▶ [TASK REQUIREMENTS] Of all the lines below, output only those starting at the one with "Given: Click the Active checkbox label text" and ending at the one with "Task: Click the", both ends included, exactly as written.

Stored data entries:

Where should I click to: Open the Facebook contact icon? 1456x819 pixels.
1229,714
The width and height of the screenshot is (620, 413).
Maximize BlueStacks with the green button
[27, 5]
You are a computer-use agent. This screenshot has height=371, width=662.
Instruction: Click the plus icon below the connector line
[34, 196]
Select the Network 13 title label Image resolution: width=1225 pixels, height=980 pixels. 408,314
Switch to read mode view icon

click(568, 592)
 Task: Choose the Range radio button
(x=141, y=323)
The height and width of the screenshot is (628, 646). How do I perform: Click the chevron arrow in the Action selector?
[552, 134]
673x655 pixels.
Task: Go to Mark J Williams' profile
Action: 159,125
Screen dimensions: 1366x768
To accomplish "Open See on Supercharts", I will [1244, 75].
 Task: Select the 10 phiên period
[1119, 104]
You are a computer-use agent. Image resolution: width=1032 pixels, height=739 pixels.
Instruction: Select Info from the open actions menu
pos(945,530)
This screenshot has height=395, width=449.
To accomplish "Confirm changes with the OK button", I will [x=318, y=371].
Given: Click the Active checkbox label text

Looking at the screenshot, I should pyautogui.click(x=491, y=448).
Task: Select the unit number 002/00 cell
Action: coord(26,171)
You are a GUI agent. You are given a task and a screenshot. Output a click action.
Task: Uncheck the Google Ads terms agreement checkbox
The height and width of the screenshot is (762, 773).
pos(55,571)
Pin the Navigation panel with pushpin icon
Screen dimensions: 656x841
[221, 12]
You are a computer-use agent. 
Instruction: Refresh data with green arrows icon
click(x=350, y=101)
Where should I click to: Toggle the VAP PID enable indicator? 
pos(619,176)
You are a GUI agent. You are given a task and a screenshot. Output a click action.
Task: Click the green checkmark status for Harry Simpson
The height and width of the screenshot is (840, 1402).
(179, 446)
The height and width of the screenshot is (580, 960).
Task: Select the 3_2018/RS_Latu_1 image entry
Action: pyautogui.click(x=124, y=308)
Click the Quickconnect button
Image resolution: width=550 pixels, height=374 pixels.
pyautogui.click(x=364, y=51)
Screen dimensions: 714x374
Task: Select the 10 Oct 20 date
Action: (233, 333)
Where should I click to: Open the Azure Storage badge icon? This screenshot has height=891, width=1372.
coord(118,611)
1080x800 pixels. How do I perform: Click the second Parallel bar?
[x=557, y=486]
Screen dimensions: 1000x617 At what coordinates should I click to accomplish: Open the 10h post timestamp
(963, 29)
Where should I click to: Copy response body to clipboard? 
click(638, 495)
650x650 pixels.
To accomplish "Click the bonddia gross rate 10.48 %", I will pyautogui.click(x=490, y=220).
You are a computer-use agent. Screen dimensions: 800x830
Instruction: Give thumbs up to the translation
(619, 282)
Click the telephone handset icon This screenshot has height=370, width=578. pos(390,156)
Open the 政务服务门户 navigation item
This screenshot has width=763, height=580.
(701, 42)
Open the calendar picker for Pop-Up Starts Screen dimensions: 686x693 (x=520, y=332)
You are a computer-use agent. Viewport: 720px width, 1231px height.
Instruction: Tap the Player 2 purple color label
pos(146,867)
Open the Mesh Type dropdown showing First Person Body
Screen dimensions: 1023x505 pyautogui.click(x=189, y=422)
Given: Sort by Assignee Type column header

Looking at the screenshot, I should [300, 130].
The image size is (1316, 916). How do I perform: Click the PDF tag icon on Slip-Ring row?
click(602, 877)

▶ [YOUR RESPONSE]
Given: Click the Active checkbox label text

Looking at the screenshot, I should pyautogui.click(x=491, y=448).
Task: Select the unit number 002/00 cell
Action: coord(26,171)
You are a GUI agent. You are given a task and a screenshot. Output a click action.
Task: Uncheck the Google Ads terms agreement checkbox
The height and width of the screenshot is (762, 773).
pos(55,571)
Pin the Navigation panel with pushpin icon
Screen dimensions: 656x841
[221, 12]
You are a computer-use agent. 
Instruction: Refresh data with green arrows icon
click(x=350, y=101)
Where should I click to: Toggle the VAP PID enable indicator? 
pos(619,176)
You are a GUI agent. You are given a task and a screenshot. Output a click action.
Task: Click the green checkmark status for Harry Simpson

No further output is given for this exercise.